Scalable Dynamic Mixture Model with Full Covariance for Probabilistic Traffic Forecasting
Seongjin Choi, Nicolas Saunier, Vincent Zhihao Zheng, Martin Trepanier, Lijun Sun
TL;DR
This work addresses the challenge of non-stationary, spatiotemporally correlated forecasting errors in traffic speed prediction by modeling the error distribution as a dynamic mixture of zero-mean matrix-variate Gaussians. Each component uses a Kronecker-structured covariance, Σ^k = Σ^k_Q ⊗ Σ^k_N, with time-varying weights ω_t^k = f_ω(X_t) and precision-based Cholesky parameterizations to enable scalable training. The model optimizes a hybrid loss, L_DynMix = (1−ρ)L_MSE + ρL_NLL, integrating both mean prediction and probabilistic uncertainty, and demonstrates improved RMSE, MAPE, and MAE on PEMS-BAY and METR-LA datasets, with interpretable spatiotemporal patterns across mixture components.
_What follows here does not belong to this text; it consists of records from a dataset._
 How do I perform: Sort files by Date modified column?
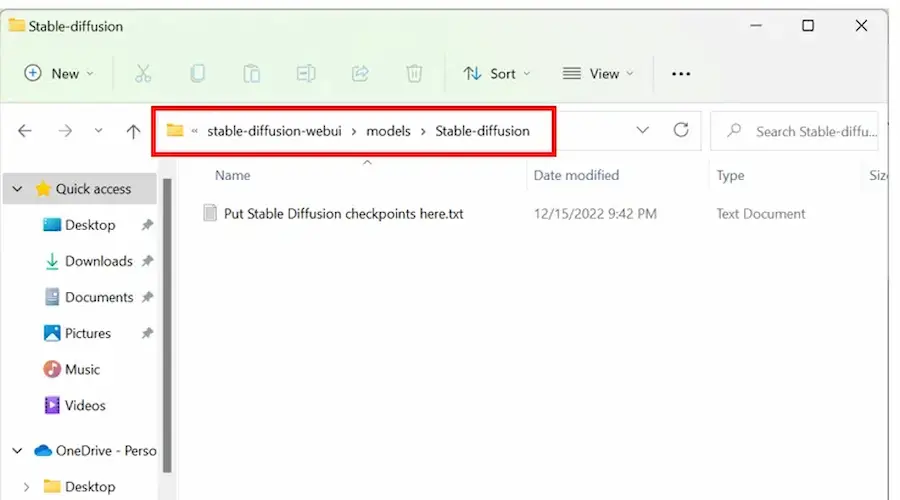click(576, 175)
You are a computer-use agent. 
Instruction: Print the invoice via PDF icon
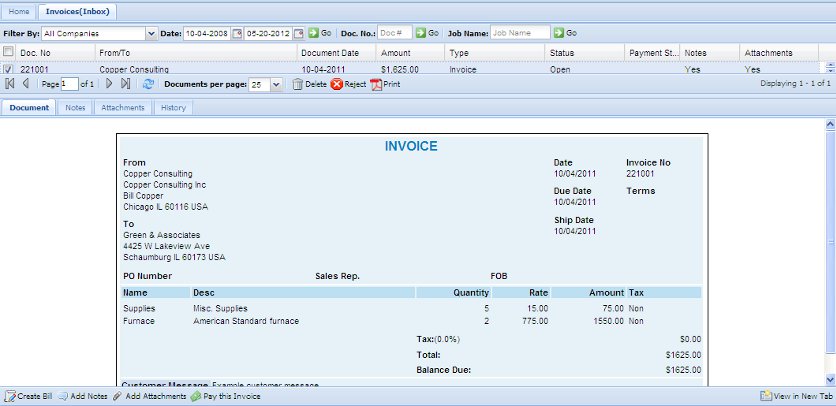pos(377,85)
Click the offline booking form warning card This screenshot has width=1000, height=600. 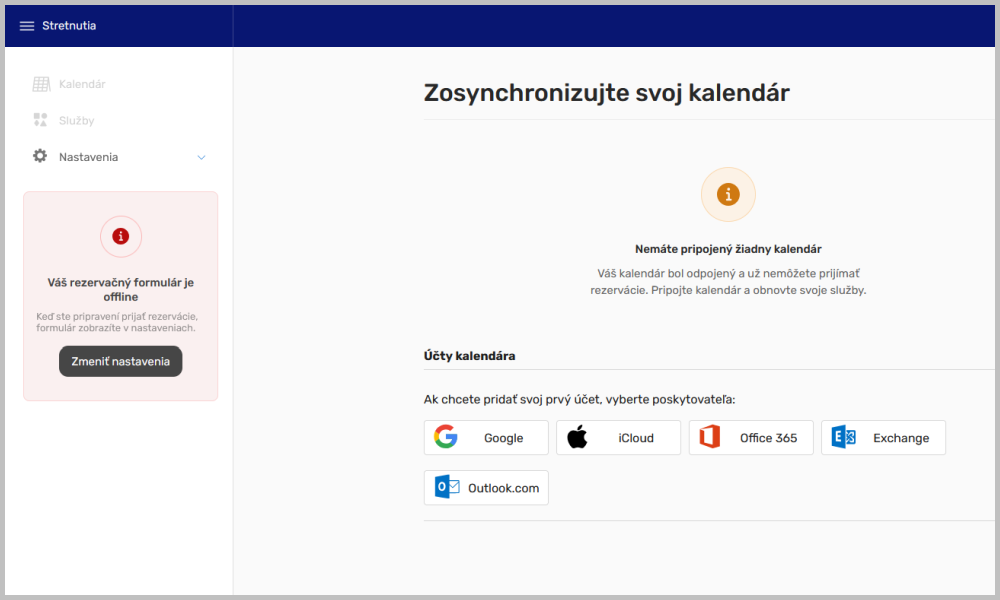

The approach acts as an add-on to existing deep traffic models, offering a principled way to capture multimodal and dynamic error structures, and has potential extensions to non-Gaussian components, relaxed covariance structures, and graph-informed precision matrices for further performance gains.
Abstract
Deep learning-based multivariate and multistep-ahead traffic forecasting models are typically trained with the mean squared error (MSE) or mean absolute error (MAE) as the loss function in a sequence-to-sequence setting, simply assuming that the errors follow an independent and isotropic Gaussian or Laplacian distributions. However, such assumptions are often unrealistic for real-world traffic forecasting tasks, where the probabilistic distribution of spatiotemporal forecasting is very complex with strong concurrent correlations across both sensors and forecasting horizons in a time-varying manner. In this paper, we model the time-varying distribution for the matrix-variate error process as a dynamic mixture of zero-mean Gaussian distributions. To achieve efficiency, flexibility, and scalability, we parameterize each mixture component using a matrix normal distribution and allow the mixture weight to change and be predictable over time. The proposed method can be seamlessly integrated into existing deep-learning frameworks with only a few additional parameters to be learned. We evaluate the performance of the proposed method on a traffic speed forecasting task and find that our method not only improves model performance but also provides interpretable spatiotemporal correlation structures.